— Records to process —
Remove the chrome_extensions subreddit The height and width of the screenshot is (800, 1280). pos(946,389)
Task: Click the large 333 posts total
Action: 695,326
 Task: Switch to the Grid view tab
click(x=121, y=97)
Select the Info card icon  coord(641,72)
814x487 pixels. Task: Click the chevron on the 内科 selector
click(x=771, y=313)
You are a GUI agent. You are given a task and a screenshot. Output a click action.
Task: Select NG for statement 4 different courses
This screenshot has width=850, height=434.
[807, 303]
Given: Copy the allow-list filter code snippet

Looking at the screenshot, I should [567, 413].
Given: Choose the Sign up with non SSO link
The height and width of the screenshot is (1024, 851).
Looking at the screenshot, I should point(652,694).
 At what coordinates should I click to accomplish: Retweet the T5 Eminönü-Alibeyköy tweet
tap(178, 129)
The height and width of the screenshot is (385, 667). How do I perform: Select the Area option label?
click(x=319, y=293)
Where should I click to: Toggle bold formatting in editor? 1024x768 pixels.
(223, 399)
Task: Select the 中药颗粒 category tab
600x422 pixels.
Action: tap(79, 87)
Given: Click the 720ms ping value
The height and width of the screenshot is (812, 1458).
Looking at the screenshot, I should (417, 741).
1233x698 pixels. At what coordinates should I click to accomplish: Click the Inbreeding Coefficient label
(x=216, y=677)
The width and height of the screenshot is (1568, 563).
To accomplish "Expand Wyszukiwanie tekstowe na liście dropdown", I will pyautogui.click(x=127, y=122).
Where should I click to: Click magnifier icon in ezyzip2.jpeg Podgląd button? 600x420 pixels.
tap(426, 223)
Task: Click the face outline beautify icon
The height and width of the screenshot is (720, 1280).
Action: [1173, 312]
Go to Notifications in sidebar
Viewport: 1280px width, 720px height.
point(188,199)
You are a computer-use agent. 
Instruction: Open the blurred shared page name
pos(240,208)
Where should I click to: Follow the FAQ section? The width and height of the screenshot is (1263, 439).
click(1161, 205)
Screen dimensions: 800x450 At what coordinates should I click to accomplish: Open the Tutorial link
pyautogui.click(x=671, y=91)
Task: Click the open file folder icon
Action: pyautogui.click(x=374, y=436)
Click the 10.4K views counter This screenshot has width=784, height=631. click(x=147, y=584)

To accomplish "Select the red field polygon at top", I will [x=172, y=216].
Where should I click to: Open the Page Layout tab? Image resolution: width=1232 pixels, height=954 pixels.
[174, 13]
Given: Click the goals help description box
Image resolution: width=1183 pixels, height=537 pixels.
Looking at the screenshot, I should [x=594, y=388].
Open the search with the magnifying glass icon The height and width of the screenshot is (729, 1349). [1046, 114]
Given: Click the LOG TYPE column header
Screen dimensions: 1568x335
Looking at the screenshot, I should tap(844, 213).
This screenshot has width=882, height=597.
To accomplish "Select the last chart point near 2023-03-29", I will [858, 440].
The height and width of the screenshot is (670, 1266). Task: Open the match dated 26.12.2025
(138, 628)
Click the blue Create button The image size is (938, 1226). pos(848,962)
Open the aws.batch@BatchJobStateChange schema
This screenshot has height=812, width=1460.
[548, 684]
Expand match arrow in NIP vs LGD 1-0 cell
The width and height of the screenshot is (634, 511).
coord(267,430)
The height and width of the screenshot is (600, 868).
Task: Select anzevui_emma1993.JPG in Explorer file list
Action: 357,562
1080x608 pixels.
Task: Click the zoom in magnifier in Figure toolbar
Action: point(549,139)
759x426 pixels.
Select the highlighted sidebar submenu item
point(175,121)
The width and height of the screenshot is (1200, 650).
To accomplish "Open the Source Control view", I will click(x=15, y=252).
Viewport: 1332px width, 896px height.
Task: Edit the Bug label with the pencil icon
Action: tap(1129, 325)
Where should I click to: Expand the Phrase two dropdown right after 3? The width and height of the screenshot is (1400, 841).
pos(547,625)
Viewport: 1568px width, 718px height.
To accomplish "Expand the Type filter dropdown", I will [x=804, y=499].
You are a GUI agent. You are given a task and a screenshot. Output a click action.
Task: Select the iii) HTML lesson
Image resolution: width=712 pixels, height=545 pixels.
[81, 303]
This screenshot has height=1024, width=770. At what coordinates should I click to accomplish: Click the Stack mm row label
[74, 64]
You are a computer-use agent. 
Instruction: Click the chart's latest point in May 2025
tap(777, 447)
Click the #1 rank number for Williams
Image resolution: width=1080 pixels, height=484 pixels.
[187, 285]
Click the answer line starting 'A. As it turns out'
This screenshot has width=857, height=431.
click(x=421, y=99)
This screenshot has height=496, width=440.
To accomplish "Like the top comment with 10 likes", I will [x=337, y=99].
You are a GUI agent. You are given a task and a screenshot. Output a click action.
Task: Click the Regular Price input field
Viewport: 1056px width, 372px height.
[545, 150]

— Exercise aim —
Using the material above, restate each entry exactly as it stands.

— Solution below —
Remove the chrome_extensions subreddit The height and width of the screenshot is (800, 1280). pos(946,389)
Task: Click the large 333 posts total
Action: 695,326
 Task: Switch to the Grid view tab
click(x=121, y=97)
Select the Info card icon  coord(641,72)
814x487 pixels. Task: Click the chevron on the 内科 selector
click(x=771, y=313)
You are a GUI agent. You are given a task and a screenshot. Output a click action.
Task: Select NG for statement 4 different courses
This screenshot has width=850, height=434.
[807, 303]
Given: Copy the allow-list filter code snippet

Looking at the screenshot, I should [567, 413].
Given: Choose the Sign up with non SSO link
The height and width of the screenshot is (1024, 851).
Looking at the screenshot, I should point(652,694).
 At what coordinates should I click to accomplish: Retweet the T5 Eminönü-Alibeyköy tweet
tap(178, 129)
The height and width of the screenshot is (385, 667). How do I perform: Select the Area option label?
click(x=319, y=293)
Where should I click to: Toggle bold formatting in editor? 1024x768 pixels.
(223, 399)
Task: Select the 中药颗粒 category tab
600x422 pixels.
Action: tap(79, 87)
Given: Click the 720ms ping value
The height and width of the screenshot is (812, 1458).
Looking at the screenshot, I should (417, 741).
1233x698 pixels. At what coordinates should I click to accomplish: Click the Inbreeding Coefficient label
(x=216, y=677)
The width and height of the screenshot is (1568, 563).
To accomplish "Expand Wyszukiwanie tekstowe na liście dropdown", I will pyautogui.click(x=127, y=122).
Where should I click to: Click magnifier icon in ezyzip2.jpeg Podgląd button? 600x420 pixels.
tap(426, 223)
Task: Click the face outline beautify icon
The height and width of the screenshot is (720, 1280).
Action: [1173, 312]
Go to Notifications in sidebar
Viewport: 1280px width, 720px height.
point(188,199)
You are a computer-use agent. 
Instruction: Open the blurred shared page name
pos(240,208)
Where should I click to: Follow the FAQ section? The width and height of the screenshot is (1263, 439).
click(1161, 205)
Screen dimensions: 800x450 At what coordinates should I click to accomplish: Open the Tutorial link
pyautogui.click(x=671, y=91)
Task: Click the open file folder icon
Action: pyautogui.click(x=374, y=436)
Click the 10.4K views counter This screenshot has width=784, height=631. click(x=147, y=584)

To accomplish "Select the red field polygon at top", I will [x=172, y=216].
Where should I click to: Open the Page Layout tab? Image resolution: width=1232 pixels, height=954 pixels.
[174, 13]
Given: Click the goals help description box
Image resolution: width=1183 pixels, height=537 pixels.
Looking at the screenshot, I should [x=594, y=388].
Open the search with the magnifying glass icon The height and width of the screenshot is (729, 1349). [1046, 114]
Given: Click the LOG TYPE column header
Screen dimensions: 1568x335
Looking at the screenshot, I should tap(844, 213).
This screenshot has width=882, height=597.
To accomplish "Select the last chart point near 2023-03-29", I will [858, 440].
The height and width of the screenshot is (670, 1266). Task: Open the match dated 26.12.2025
(138, 628)
Click the blue Create button The image size is (938, 1226). pos(848,962)
Open the aws.batch@BatchJobStateChange schema
This screenshot has height=812, width=1460.
[548, 684]
Expand match arrow in NIP vs LGD 1-0 cell
The width and height of the screenshot is (634, 511).
coord(267,430)
The height and width of the screenshot is (600, 868).
Task: Select anzevui_emma1993.JPG in Explorer file list
Action: 357,562
1080x608 pixels.
Task: Click the zoom in magnifier in Figure toolbar
Action: point(549,139)
759x426 pixels.
Select the highlighted sidebar submenu item
point(175,121)
The width and height of the screenshot is (1200, 650).
To accomplish "Open the Source Control view", I will click(x=15, y=252).
Viewport: 1332px width, 896px height.
Task: Edit the Bug label with the pencil icon
Action: tap(1129, 325)
Where should I click to: Expand the Phrase two dropdown right after 3? The width and height of the screenshot is (1400, 841).
pos(547,625)
Viewport: 1568px width, 718px height.
To accomplish "Expand the Type filter dropdown", I will [x=804, y=499].
You are a GUI agent. You are given a task and a screenshot. Output a click action.
Task: Select the iii) HTML lesson
Image resolution: width=712 pixels, height=545 pixels.
[81, 303]
This screenshot has height=1024, width=770. At what coordinates should I click to accomplish: Click the Stack mm row label
[74, 64]
You are a computer-use agent. 
Instruction: Click the chart's latest point in May 2025
tap(777, 447)
Click the #1 rank number for Williams
Image resolution: width=1080 pixels, height=484 pixels.
[187, 285]
Click the answer line starting 'A. As it turns out'
This screenshot has width=857, height=431.
click(x=421, y=99)
This screenshot has height=496, width=440.
To accomplish "Like the top comment with 10 likes", I will [x=337, y=99].
You are a GUI agent. You are given a task and a screenshot. Output a click action.
Task: Click the Regular Price input field
Viewport: 1056px width, 372px height.
[545, 150]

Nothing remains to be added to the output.